GOAL: Copy out every line of the data below word for word, leaving the pictures out of your answer.

┄┄┄┄┄┄┄┄┄┄

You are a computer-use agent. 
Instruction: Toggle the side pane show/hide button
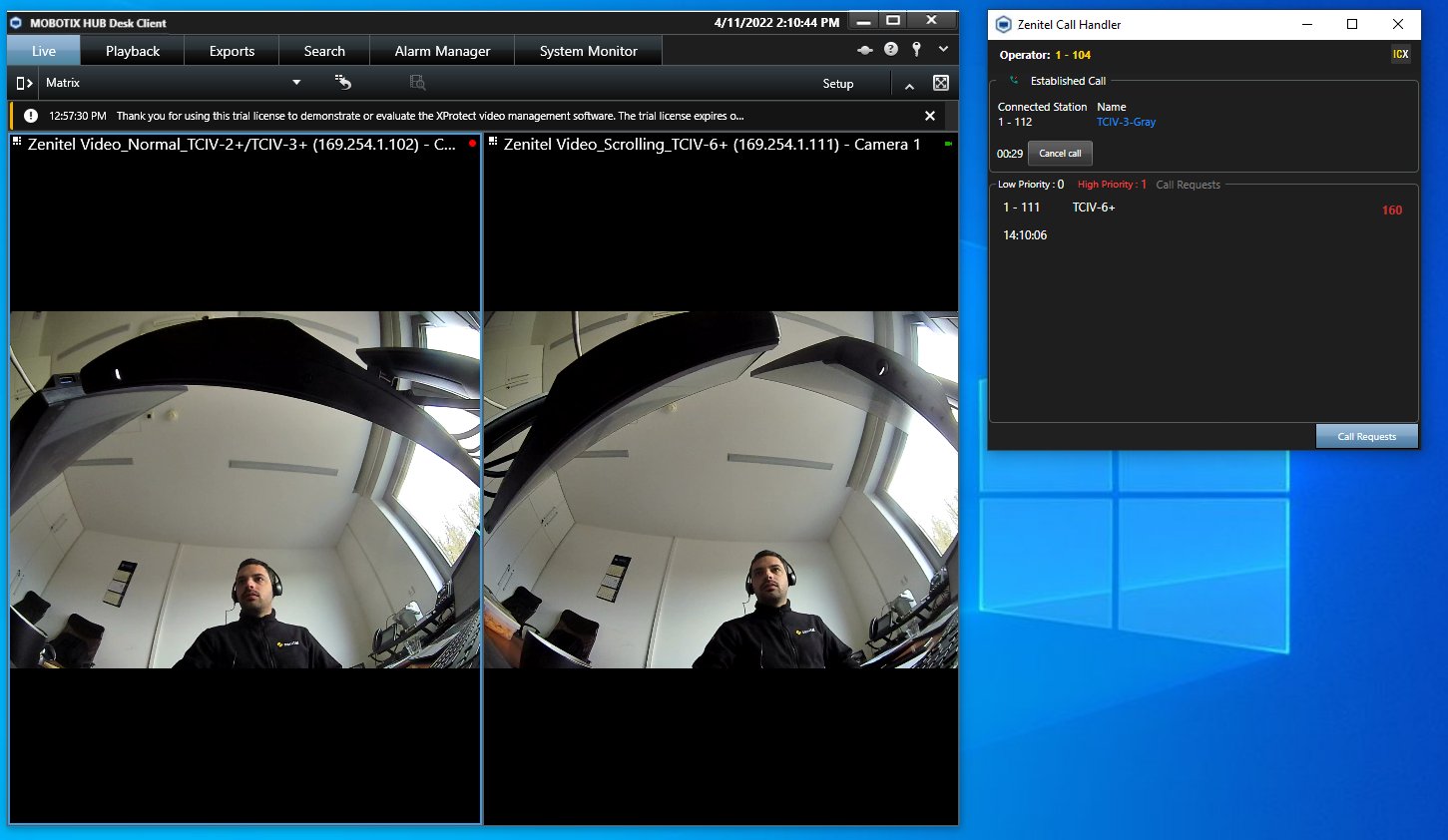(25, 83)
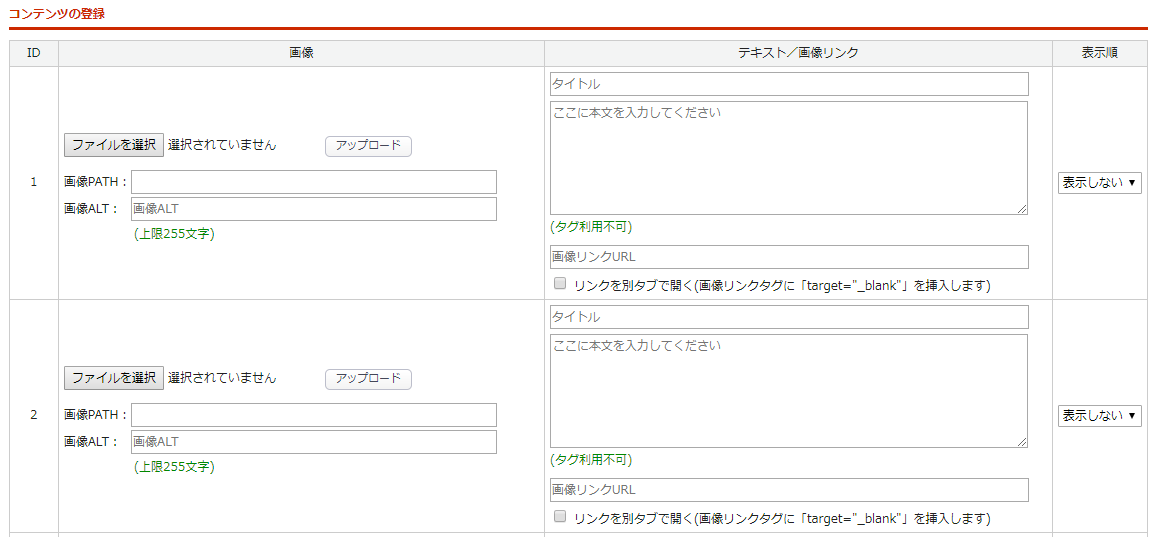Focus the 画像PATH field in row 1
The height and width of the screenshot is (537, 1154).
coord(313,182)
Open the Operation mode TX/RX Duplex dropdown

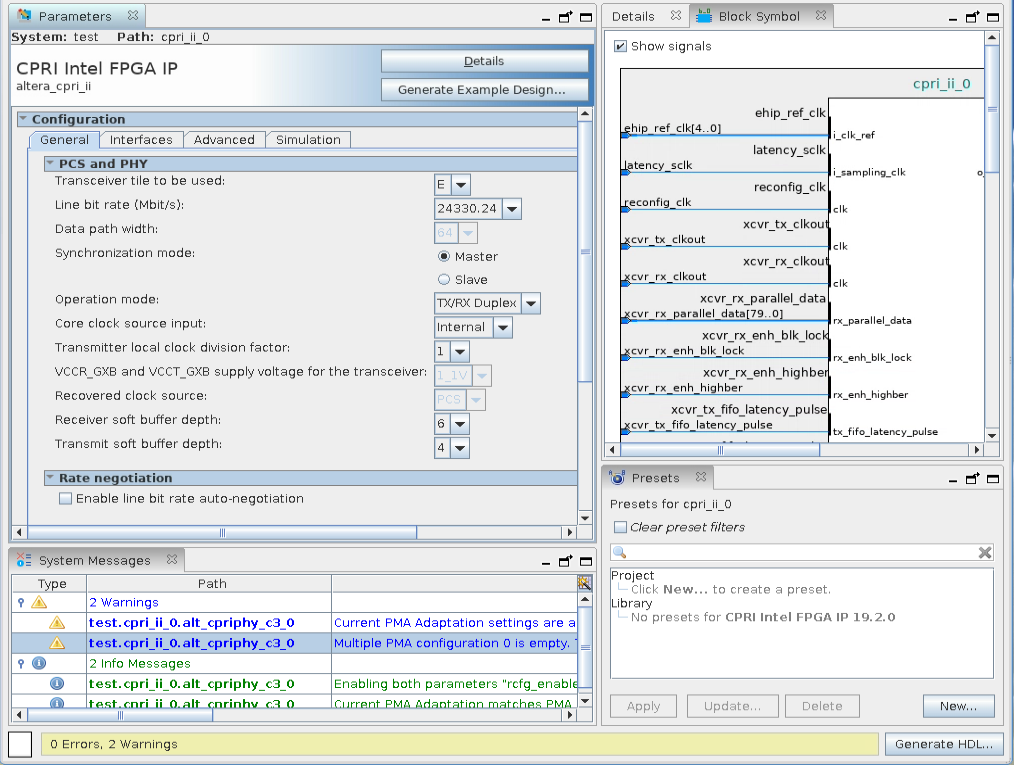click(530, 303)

┄┄┄┄┄┄┄┄┄┄

WRITTEN RESPONSE:
You are a computer-use agent. 
Instruction: Toggle the side pane show/hide button
(25, 83)
Focus the 画像PATH field in row 1
The height and width of the screenshot is (537, 1154).
coord(313,182)
Open the Operation mode TX/RX Duplex dropdown

click(530, 303)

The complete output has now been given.